L'évolution de la démocratisation de l'informatique personnelle, fait de l'ordinateur en entreprise un outil aussi courant que le téléphone. Ainsi, il n'est pas rare, sinon courant, de trouver plusieurs ordinateurs dans la même entreprise. Acquis au fil du temps (le rythme de renouvellement du parc étant passé de 6 à 3 ans dans les 5 dernières années), ils cohabitent souvent ensemble. Cela a ouvert de nouveaux horizons pour le partage de fichiers (fini le transfert de fichier par disquette, bienvenu dans l'univers du réseau.) Là encore, il est important de connaître les différentes modalités de connexion de ces machines entres-elles. La solution la plus courante et la moins contraignante (celle du partage disque) n'est pas forcément la plus adaptée à toutes les situations. Si elle facilite le transfert de données de postes à postes à peu de frais et de peu d'expertise, elle 'confine' dans un mode de pensée, elle pose des problèmes de sécurité, elle réduit les champs de possibilités qu'offre un réel mode client-serveur.

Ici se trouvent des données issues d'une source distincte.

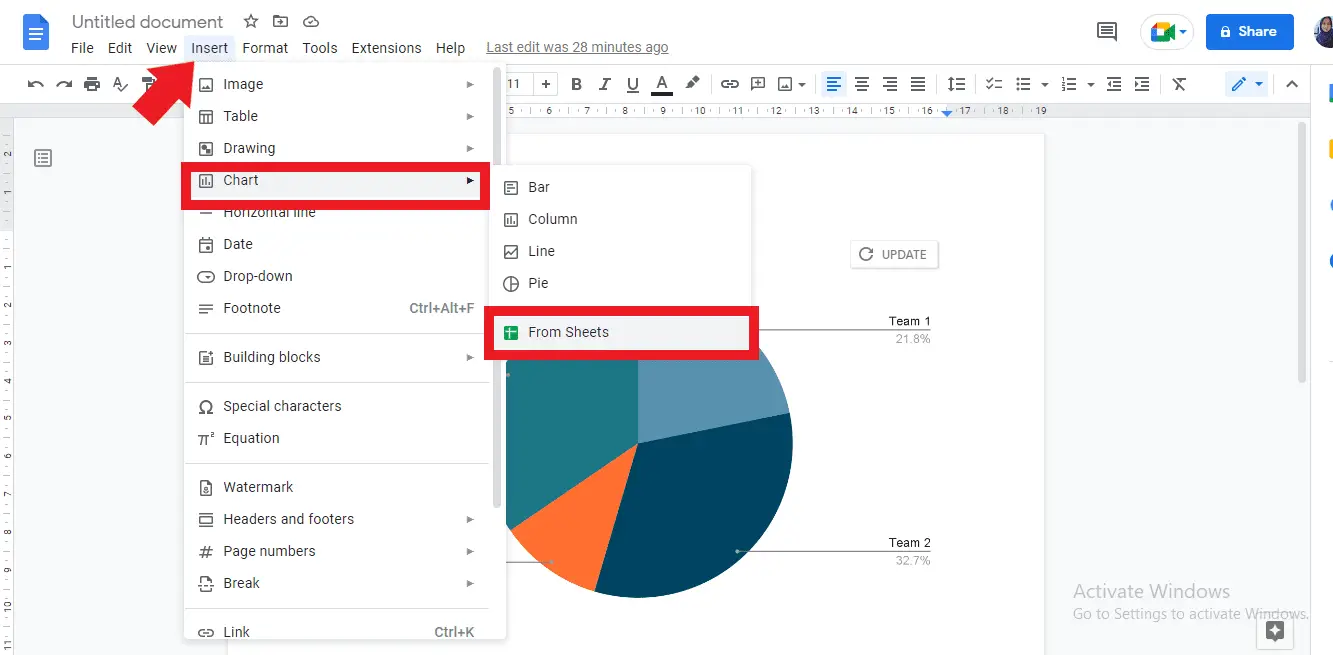Viewport: 1333px width, 655px height.
Task: Open spelling and grammar check icon
Action: 121,84
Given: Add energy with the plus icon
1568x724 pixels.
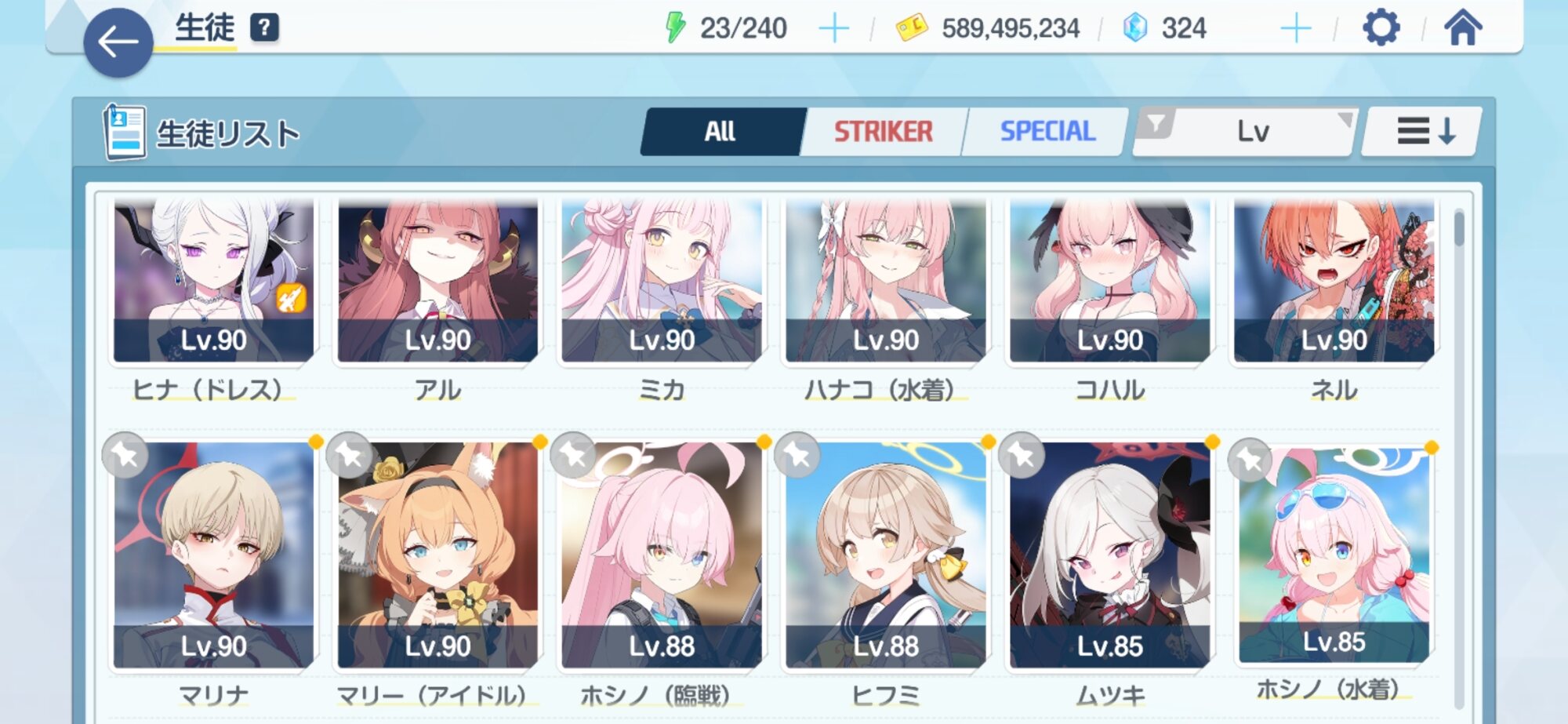Looking at the screenshot, I should pos(833,28).
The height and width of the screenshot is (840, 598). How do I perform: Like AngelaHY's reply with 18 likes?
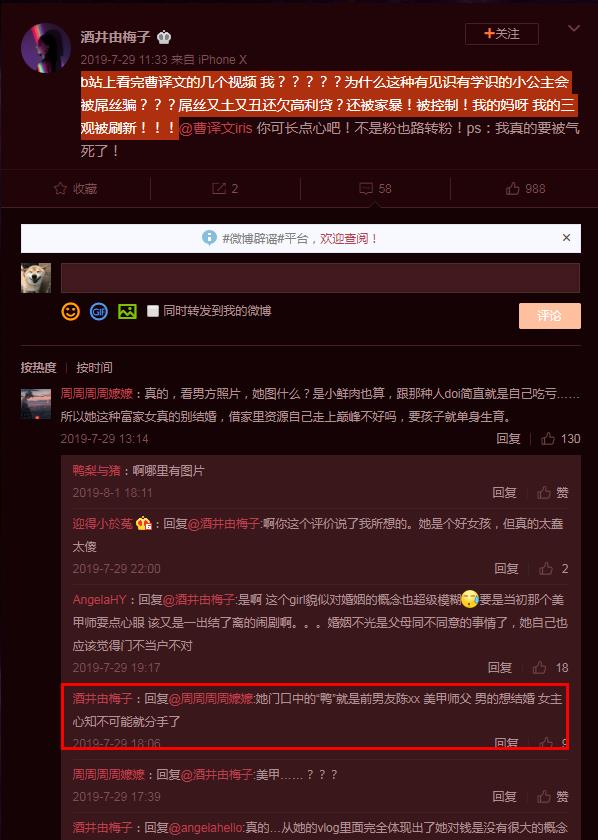click(x=539, y=668)
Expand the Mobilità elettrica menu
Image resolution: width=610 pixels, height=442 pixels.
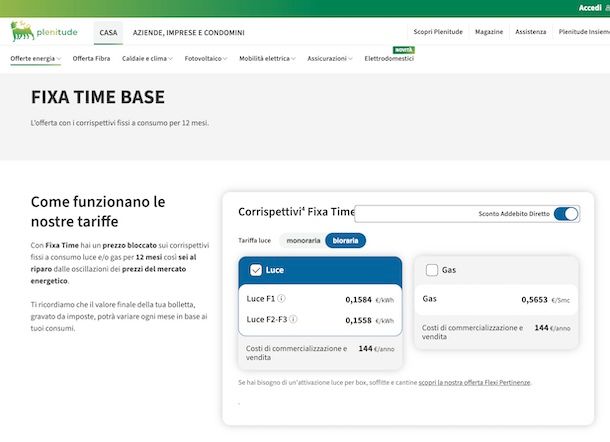coord(267,59)
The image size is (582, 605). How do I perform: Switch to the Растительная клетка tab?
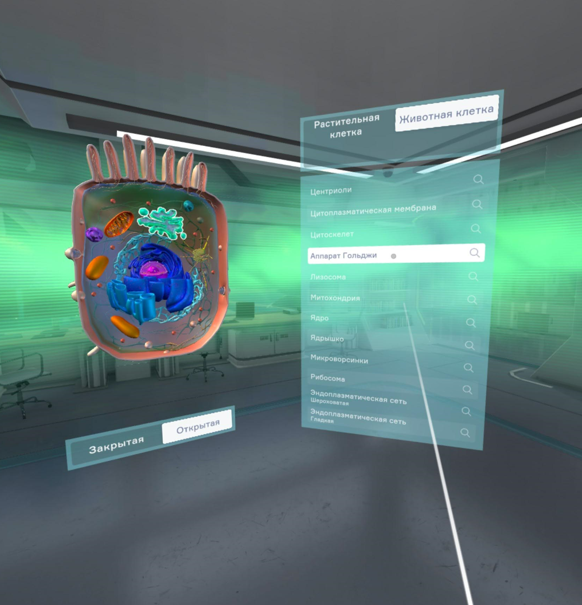click(346, 126)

Qui ne connaît pas d'entreprise ou la seule machine connectée à internet n'est pas relié au réseau ? Sans vouloir polémiquer sur les aspects sécurité, il est indéniable que la perte de productivité est évidente : impossibilité de faire des recherches sur le web facilement (il faut changer de poste), impossibilité de communiquer par mail sans avoir à se déplacer (et comment transférer des fichiers de plus de 1,44 Mo - taille d'une disquette ?) De plus, cette machine n'étant à personne et à tout le monde, qui se soucie de la maintenir en état de marche ? Qui connaît sa configuration ? Qui va relever les mails plusieurs fois par jour ?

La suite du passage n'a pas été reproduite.